Hence generic url is:

**https://www.amazon.in/s?k={}&page={}&qid=1637435675&ref=sr_pg_{}**

## Constructing a function to scrap amazon data

In [13]:
def amazon_scrap(keyword , page):
    keyword1 = keyword.replace(' ' , '+')
    
    # generic website url
    job_url = 'https://www.amazon.in/s?k={}&page={}&qid=1637435675&ref=sr_pg_{}'
    
    # making empty lists to contains data
    names = []
    prices = []
    ratings = []
    no_ratings=[]
    product_imgs=[]
    
    # looping pages
    for i in range(1,page+1):
        
        # constructing url as per the input
        new_job_url = job_url.format(keyword1 , i , i)
        
        # Open chrome automatically
        driver = webdriver.Chrome(ChromeDriverManager().install())
        driver.get(new_job_url)
        soup = BeautifulSoup(driver.page_source , 'html.parser')
        
        # Looping over tiles of data
        for main in soup.findAll('div' , attrs = {'class' : 's-card-container s-overflow-hidden aok-relative puis-include-content-margin puis s-latency-cf-section s-card-border'}):
            # extracting name of product
            name = main.find('span' , attrs = {'class' : 'a-size-medium a-color-base a-text-normal'})
            # extracting price of product
            price = main.find('span' , attrs = {'class' : 'a-price-whole'})
            # extracting ratings of product
            rating = main.find('i' , attrs = {'class' : ['a-icon a-icon-star-small a-star-small-1-5 aok-align-bottom','a-icon a-icon-star-small a-star-small-5 aok-align-bottom','a-icon a-icon-star-small a-star-small-4 aok-align-bottom','a-icon a-icon-star-small a-star-small-4-5 aok-align-bottom','a-icon a-icon-star-small a-star-small-3-5 aok-align-bottom','a-icon a-icon-star-small a-star-small-3 aok-align-bottom']})
            # extracting number of ratings of product
            no_rating = main.find('span' , attrs = {'class' : 'a-size-base'})
            # extracting image of product
            img = main.find('div' , attrs = {'class' : 'a-section aok-relative s-image-fixed-height'})
            product_img = img.find_all('img' , src = True)
            # To extract image url we need to extract image src url.

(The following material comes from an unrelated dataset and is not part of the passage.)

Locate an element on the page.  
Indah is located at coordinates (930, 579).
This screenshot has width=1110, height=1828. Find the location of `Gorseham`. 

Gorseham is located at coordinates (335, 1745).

So its under tag 'div' and class 'a-section aok-relative s-image-fixed-height'
            # Add with tag 'img' hence we make src True as we need to src text/url.
            
            # Loading data into lists
            if name is not None:
                names.append(name.getText())
            else:
                names.append('Not Found')

            if price is not None:
                prices.append(price.getText())
            else:
                prices.append('Not Found')

            if rating is not None:
                ratings.append(rating.getText())
            else:
                ratings.append('Not Found')

            if no_rating is not None:
                no_ratings.append(no_rating.getText())
            else:
                no_ratings.append('Not Found')

            if product_img is not None:
                product_imgs.append(product_img[0]['src'])
            else:
                product_imgs.append('Not Found')

    # Making a dictionary to merge all the lists
    data = {
        'Name':names,
        'Price':prices,
        'Ratings':ratings,
        'Number of Ratings':no_ratings,
        "Product's Image":product_imgs
    }
    
    # Converting dictionary to DataFrame
    df = pd.DataFrame(data)
    
    
    # converting DataFrame into csv file
    df.to_csv('{}+{}+pages-scraped-data.csv'.format(keyword1,page) , index=False)
    
    print('Data has been scrapped successfully!')

In [14]:
amazon_scrap('smart tv' , 1)

  driver = webdriver.Chrome(ChromeDriverManager().install())


Data has been scrapped successfully!